Kocaeli University
- Motto: Educating, researching, and producing for Turkey
- Type: State university
- Established: 1976 (as Academy of Engineering and Architecture of Kocaeli) 1992 (as Kocaeli University)
- Affiliations: European University Association
- Rector: Prof. Dr. Nuh Zafer Cantürk
- Students: 63.886
- Location: Izmit, Kocaeli, Turkey
- Language: Turkish, English
- Colours: Green Black
- Website: www.kocaeli.edu.tr

= Kocaeli University =

Turkish public university located in Kocaeli

Kocaeli University (Turkish: Kocaeli Üniversitesi) is a state university in İzmit, Turkey. It was founded as the Academy of Engineering and Architecture of Kocaeli in 1976. The electrical and mechanical engineering departments, basic sciences, and department of modern languages were the original departments of the academy. It became a part of Yıldız University in 1982, and split from it in 1992.

In July 1992, the Turkish government decided to build 22 universities nationwide, including Kocaeli University. Before the 1999 İzmit earthquake, which can be regarded as the turning point for the rebirth of the university, Kocaeli University had approximately 20,000 students, 1,150 educational staff, and a campus of 650,000 square meters. Kocaeli University lost nearly 75% of its physical structure in the earthquake, but its prior expansion site, Arslanbey Campus, rapidly compensated for the university's losses. The university moved to Umuttepe Campus in 2004.
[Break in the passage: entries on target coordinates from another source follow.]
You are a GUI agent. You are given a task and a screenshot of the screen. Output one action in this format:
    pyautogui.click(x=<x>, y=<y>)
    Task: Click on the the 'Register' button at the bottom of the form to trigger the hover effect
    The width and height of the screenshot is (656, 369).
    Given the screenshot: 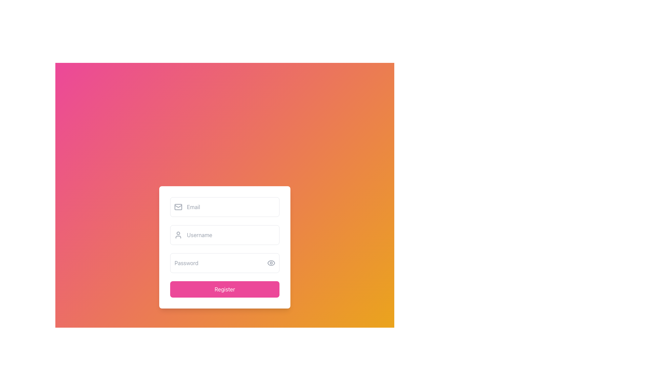 What is the action you would take?
    pyautogui.click(x=224, y=289)
    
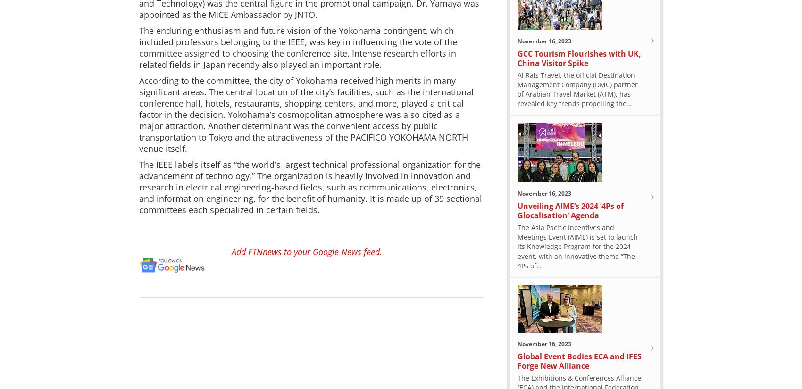  I want to click on 'Unveiling AIME’s 2024 ‘4Ps of Glocalisation’ Agenda', so click(570, 210).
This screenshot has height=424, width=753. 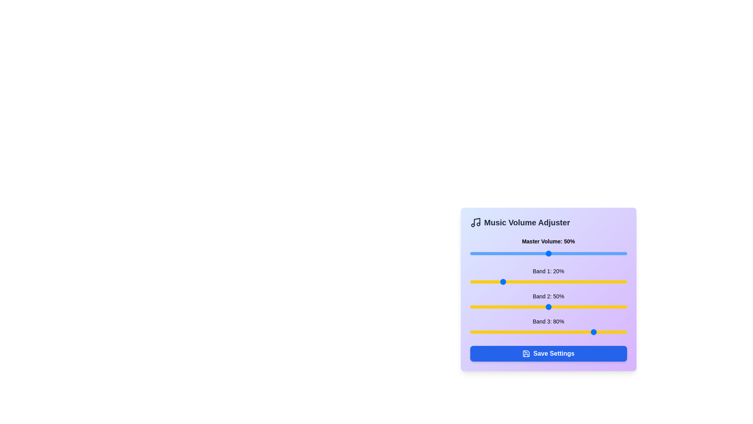 I want to click on 'Band 2' value, so click(x=473, y=306).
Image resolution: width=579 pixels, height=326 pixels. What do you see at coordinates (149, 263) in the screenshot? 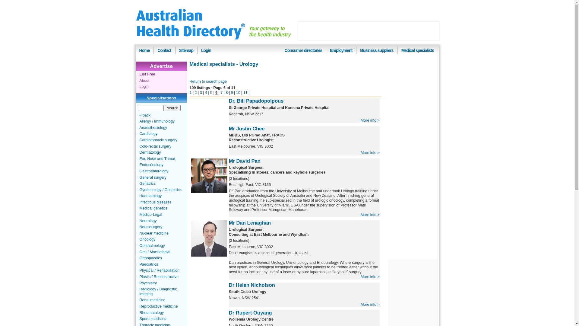
I see `'Paediatrics'` at bounding box center [149, 263].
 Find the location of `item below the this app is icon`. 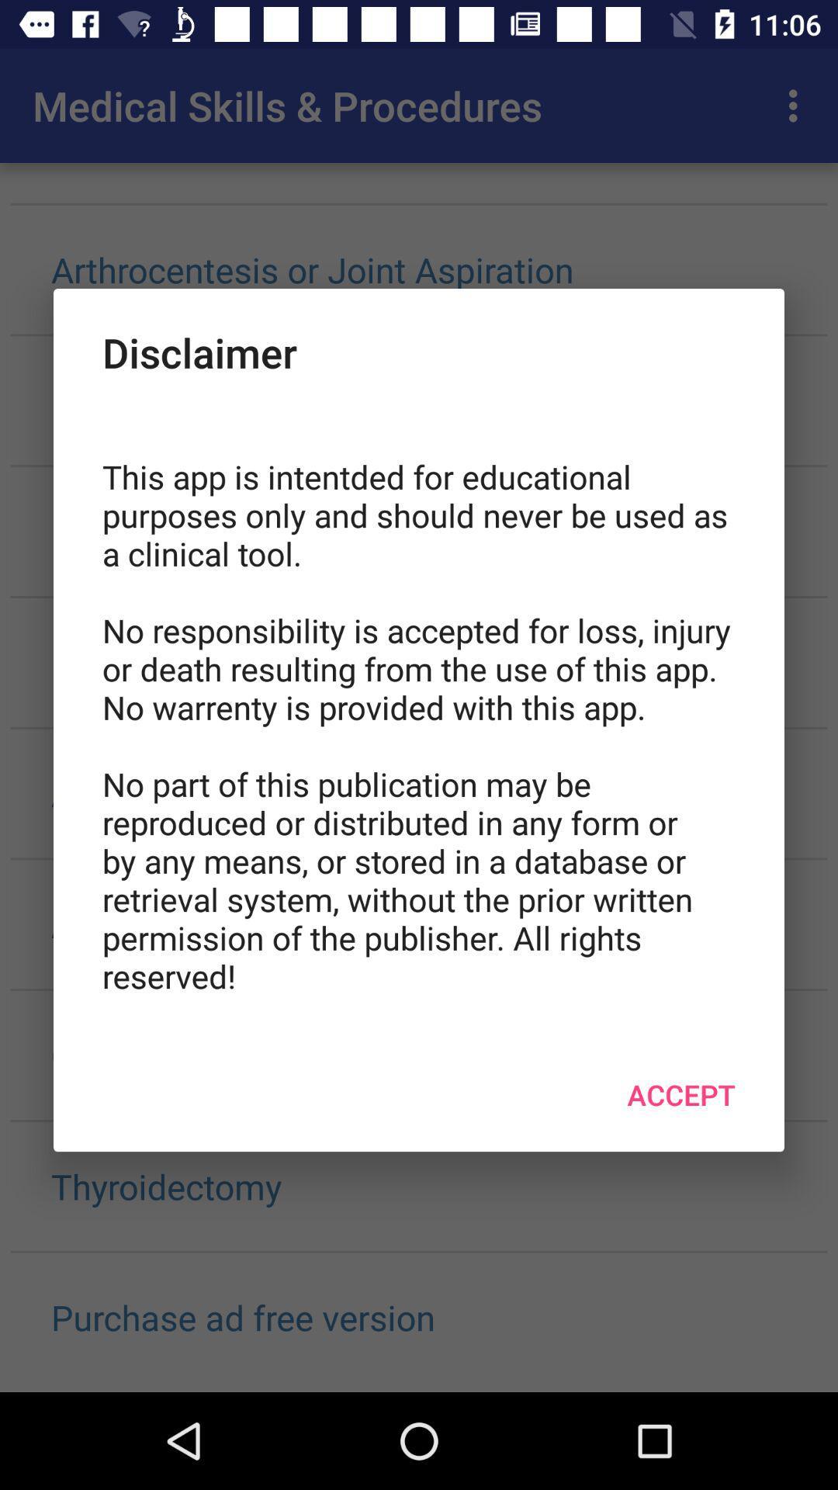

item below the this app is icon is located at coordinates (681, 1094).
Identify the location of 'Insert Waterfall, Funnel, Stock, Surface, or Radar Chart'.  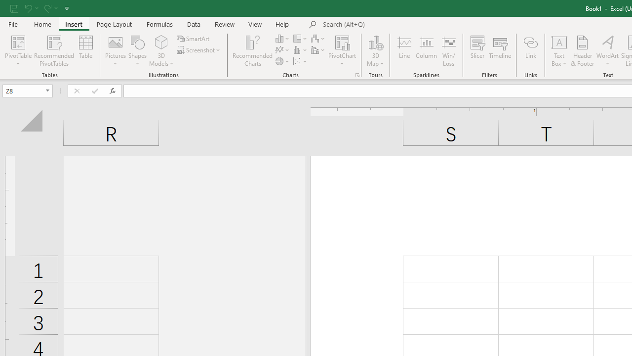
(319, 38).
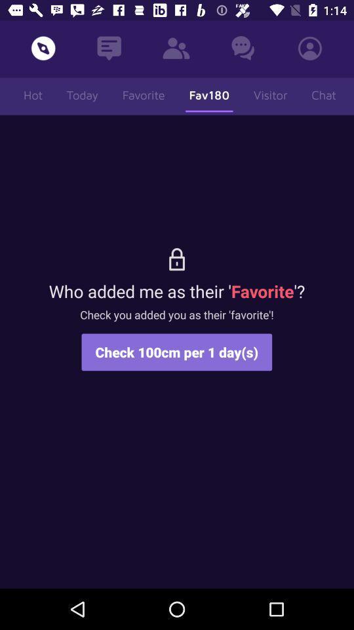 This screenshot has height=630, width=354. What do you see at coordinates (176, 351) in the screenshot?
I see `check 100cm per item` at bounding box center [176, 351].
Kocaeli University's central Umuttepe Campus is located just outside Izmit in the region of Kocaeli, the most heavily industrialized region of Turkey. Most of its faculties are on this campus, except the Faculty of Fine Arts, the Faculty of Architecture & Design, the Faculty of Dentistry, and the Faculty of Animal Husbandry.
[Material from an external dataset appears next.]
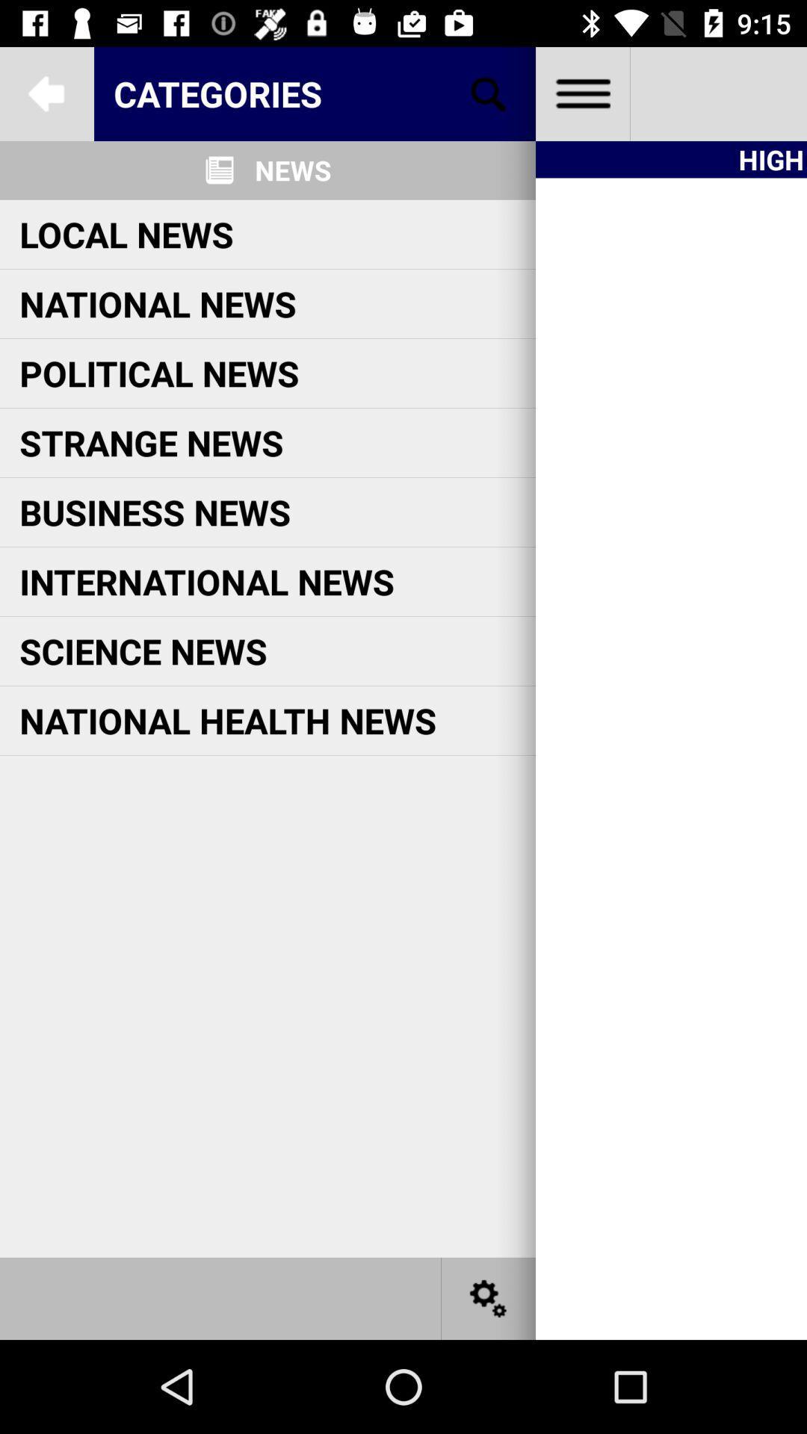  Describe the element at coordinates (489, 1298) in the screenshot. I see `settings` at that location.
Istanbul is only 90 km away, and its secondary international airport was developed on a site 50 km from Izmit, making the university much more accessible in recent years. Since Kocaeli is a near neighbor of Istanbul, many of its students come from Istanbul.
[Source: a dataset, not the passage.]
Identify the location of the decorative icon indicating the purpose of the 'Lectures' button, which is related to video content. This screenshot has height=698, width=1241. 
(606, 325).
The university has established a department of international relations that monitors Bologna developments closely and oversees KOU's participation in the Erasmus and Leonardo da Vinci student mobility schemes. With membership in the European University Association, KOU is aiming for greater international recognition of its academic work.

The university, while focusing on technical and engineering subjects, offers an extensive selection of courses in social sciences and arts as well.